La alerta por la cepa británica nos deja una lección
El aviso lo lanzó el Reino Unido el sábado. En 24 horas pasaba de medidas laxas para celebrar la Navidad a un confinamiento total en Londres y el sudeste del país debido a la velocidad de propagación de una nueva cepa del covid-19 que, según apuntan los expertos británicos, es un 70% más rápida. Ayer fueron los Países Bajos, Bélgica e Italia los que dieron la alerta continental cortando las comunicaciones con el Reino Unido. Alemania, Francia y España instaron a la Comisión Europea a tomar una decisión común de urgencia, y la reunión será hoy por la mañana.
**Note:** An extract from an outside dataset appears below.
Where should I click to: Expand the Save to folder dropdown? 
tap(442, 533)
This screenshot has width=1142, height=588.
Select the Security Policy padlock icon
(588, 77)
Y, claro, Austria, Bulgaria, Luxemburgo, Irlanda y las mismas Alemania y Francia decidieron también meter la directa y cortar comunicaciones. Desde Catalunya, la consejera Vergés apresuraba España a actuar rápidamente, pero Madrid se limita a “reforzar las pruebas PCR en los aeropuertos”.
Antes de estos movimientos, prácticamente en cascada, solo Dinamarca había admitido haber detectado en territorio propio un positivo coincidente con la nueva cepa. Después aparecerían en los Países Bajos y en Italia, dentro de la UE. Y, eso sí, Londres anunciaba un máximo de 36.000 nuevos positivos en 24 horas (récord desde que se declaró la pandemia). Los expertos aseguran que es demasiado pronto para determinar los efectos reales de la nueva cepa, a pesar de que hay consenso en que, efectivamente, la velocidad de propagación es más alta.
En definitiva, en poco más de 48 horas se ha pasado de tratar de ofrecer flexibilidad para pasar la Navidad gestionando las recomendaciones de los expertos en salud pública y epidemiólogos, con unos datos per se ya bastante alarmantes, a correr para blindar el continente del Reino Unido y evitar que se extienda la nueva cepa del virus cuando la comunidad científica todavía no tiene clara mucha información. De ir por detrás de los expertos a querer ir por delante.
No es necesariamente malo. Una cosa es gestionar (con más o menos acierto) unos datos que responden a una lógica previsible y otra es afrontar una novedad inesperada que puede deshacer aquella lógica. En realidad, la reacción a la nueva cepa británica es una constatación más que en esta crisis por la pandemia intervienen muchas variables que son volubles. Es un juego de contrapesos en constante movimiento. La misma evolución de la enfermedad, el adelanto en el conocimiento científico que se tiene de lo que ha pasado o de lo que puede cambiar, los efectos en la actividad económica, la crisis social, las capacidades de gestión de la salud pública...
Lamentablemente, hay dos constantes: el dolor que causa el covid-19 y las dificultades de la sociedad en general para saber qué se puede hacer en cada momento. Y quizás una gran lección que podemos sacar de lo que se ha vivido con la variante del virus detectada en el Reino Unido es cambiar la pregunta: que no sea tanto qué se puede hacer, en el sentido de rebuscar en la normativa para encontrar una rendija, como qué se debe hacer. La alarma no se encendió porque la cepa sea más maligna, que no se sabe, sino por su velocidad de propagación, que es lo que la hace más difícil de parar y de controlar. El foco, y no dejan de repetírnoslo los expertos, es en la interacción social. Una vez más, tomemos conciencia.